There is a network of bohemian little venues like Organ-za that allow offbeat music to operate outside of the restrictions and difficulties posed by traditional “live houses” and in particular in smaller cities that don’t have an active indie rock scene of their own. You can look at flyers in a place like Organ-za and see the kinds of places in other cities touring musicians pass through, which reveals a totally different world to the wone you would see if you confined yourself only to live houses. It influences the kind of music that gets played though. Goto is a big fan of Umineko in Hofu, for example, but there’s no way a full rock band could play in a venue like that.

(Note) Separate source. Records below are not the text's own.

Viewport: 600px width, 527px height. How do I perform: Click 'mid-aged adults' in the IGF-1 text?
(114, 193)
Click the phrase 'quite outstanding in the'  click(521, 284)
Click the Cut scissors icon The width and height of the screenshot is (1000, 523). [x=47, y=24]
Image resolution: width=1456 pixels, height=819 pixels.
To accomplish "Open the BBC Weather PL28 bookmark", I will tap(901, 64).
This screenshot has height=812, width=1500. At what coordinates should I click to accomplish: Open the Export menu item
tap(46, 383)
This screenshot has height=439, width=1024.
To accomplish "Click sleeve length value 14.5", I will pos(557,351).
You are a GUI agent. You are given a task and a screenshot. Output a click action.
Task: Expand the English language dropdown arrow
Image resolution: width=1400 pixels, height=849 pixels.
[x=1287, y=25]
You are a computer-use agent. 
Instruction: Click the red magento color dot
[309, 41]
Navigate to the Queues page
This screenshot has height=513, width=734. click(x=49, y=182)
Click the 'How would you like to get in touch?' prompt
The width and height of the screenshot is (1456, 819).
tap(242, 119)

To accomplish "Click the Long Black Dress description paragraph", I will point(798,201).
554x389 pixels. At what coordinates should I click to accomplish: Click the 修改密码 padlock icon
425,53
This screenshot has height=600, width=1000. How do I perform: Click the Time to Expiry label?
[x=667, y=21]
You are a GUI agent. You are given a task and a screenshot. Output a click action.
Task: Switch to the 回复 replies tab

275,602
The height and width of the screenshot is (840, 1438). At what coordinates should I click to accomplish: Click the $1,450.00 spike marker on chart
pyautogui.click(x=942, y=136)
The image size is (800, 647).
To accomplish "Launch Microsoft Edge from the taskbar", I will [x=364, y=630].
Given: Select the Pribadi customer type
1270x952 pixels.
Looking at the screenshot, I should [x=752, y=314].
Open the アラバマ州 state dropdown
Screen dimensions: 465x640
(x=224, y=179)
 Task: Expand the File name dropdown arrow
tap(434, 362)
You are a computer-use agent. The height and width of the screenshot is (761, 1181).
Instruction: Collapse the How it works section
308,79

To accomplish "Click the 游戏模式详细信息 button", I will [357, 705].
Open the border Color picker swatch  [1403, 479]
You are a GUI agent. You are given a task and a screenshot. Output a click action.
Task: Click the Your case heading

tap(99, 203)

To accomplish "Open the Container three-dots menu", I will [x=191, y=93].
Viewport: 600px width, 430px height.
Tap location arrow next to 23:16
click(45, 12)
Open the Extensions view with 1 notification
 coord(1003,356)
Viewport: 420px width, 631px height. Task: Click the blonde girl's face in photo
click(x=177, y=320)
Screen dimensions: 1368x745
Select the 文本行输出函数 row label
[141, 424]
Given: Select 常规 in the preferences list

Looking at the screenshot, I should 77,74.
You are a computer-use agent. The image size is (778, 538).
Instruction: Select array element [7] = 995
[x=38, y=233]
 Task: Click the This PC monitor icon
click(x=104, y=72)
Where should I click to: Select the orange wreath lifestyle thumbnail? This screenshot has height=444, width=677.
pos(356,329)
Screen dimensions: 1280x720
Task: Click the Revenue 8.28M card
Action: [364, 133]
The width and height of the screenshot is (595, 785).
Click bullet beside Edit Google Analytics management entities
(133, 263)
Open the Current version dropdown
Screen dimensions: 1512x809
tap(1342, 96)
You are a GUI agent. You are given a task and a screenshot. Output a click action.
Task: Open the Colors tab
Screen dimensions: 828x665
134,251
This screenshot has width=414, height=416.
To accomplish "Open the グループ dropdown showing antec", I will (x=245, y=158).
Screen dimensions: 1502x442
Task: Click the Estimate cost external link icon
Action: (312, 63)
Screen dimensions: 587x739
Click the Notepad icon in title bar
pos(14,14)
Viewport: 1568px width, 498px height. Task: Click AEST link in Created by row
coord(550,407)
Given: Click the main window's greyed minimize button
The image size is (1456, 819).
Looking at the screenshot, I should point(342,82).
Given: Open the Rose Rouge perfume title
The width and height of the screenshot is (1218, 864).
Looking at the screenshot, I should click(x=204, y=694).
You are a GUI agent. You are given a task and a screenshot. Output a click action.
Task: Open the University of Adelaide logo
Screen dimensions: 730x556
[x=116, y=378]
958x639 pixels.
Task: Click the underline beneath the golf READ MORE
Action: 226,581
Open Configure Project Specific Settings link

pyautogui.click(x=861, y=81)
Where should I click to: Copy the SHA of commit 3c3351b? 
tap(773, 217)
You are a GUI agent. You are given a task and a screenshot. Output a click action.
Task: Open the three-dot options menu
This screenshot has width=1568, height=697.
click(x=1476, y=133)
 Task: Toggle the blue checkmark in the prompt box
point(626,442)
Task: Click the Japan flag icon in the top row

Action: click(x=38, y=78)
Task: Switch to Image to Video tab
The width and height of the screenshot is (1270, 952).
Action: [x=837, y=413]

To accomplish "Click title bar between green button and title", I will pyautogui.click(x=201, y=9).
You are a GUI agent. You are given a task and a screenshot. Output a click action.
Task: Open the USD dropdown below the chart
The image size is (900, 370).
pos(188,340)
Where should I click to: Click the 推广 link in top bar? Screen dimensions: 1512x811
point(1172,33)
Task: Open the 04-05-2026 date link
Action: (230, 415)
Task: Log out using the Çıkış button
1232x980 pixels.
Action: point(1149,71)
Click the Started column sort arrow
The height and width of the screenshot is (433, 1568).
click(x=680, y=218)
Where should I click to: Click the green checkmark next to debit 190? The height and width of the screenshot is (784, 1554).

Togawa mentions Otis, another café/venue in Hiroshima, which he says does excellent Tex-Mex food. The Fukuoka/Tokyo-based duo Sonotanotanpenz played there, and their tours have also taken in places like Shimane and Tottori, on which many more rock-orientated underground bands tend to dismiss as too unpopulated to support what they do.
I’ve shared a lot of that apprehension, but since Shimane is my next stop with Tottori to follow soon after, I’m very quickly going to have to confront it face-on. How does music happen in places where there are no people to make it?